━━━ Input rows

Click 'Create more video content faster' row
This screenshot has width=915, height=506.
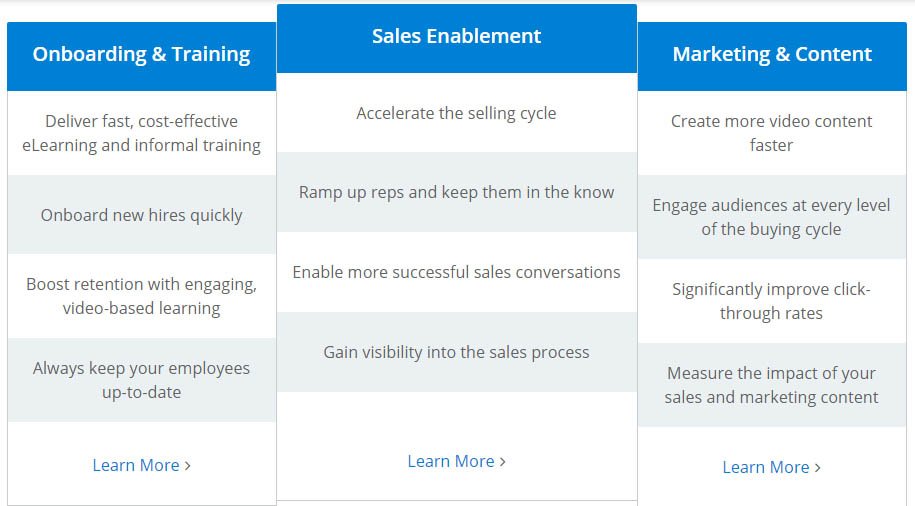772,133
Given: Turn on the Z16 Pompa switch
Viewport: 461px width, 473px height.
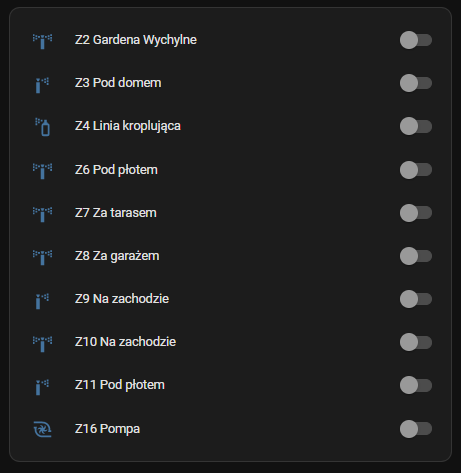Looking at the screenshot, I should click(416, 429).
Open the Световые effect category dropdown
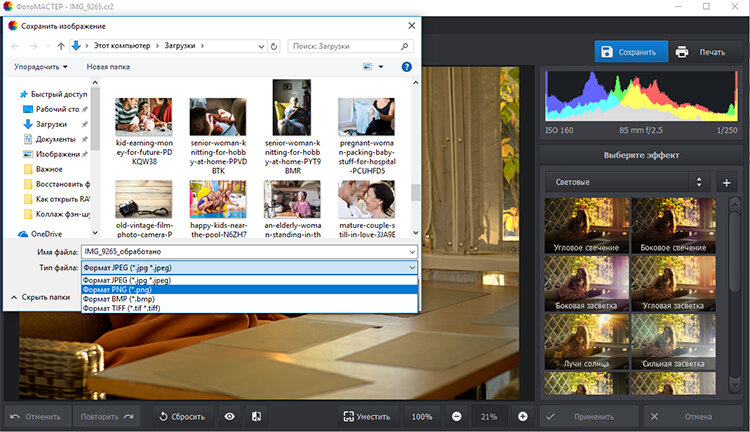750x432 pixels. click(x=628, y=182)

━━━━━━

▶ **Problem statement**
Replace "switch" with "toggle" throughout the records above and write them out again with everything else unchanged, leaving out the pictures.

▶ **Finished answer**
Click 'Create more video content faster' row
This screenshot has width=915, height=506.
772,133
Given: Turn on the Z16 Pompa toggle
Viewport: 461px width, 473px height.
Looking at the screenshot, I should click(416, 429).
Open the Световые effect category dropdown
750x432 pixels. click(x=628, y=182)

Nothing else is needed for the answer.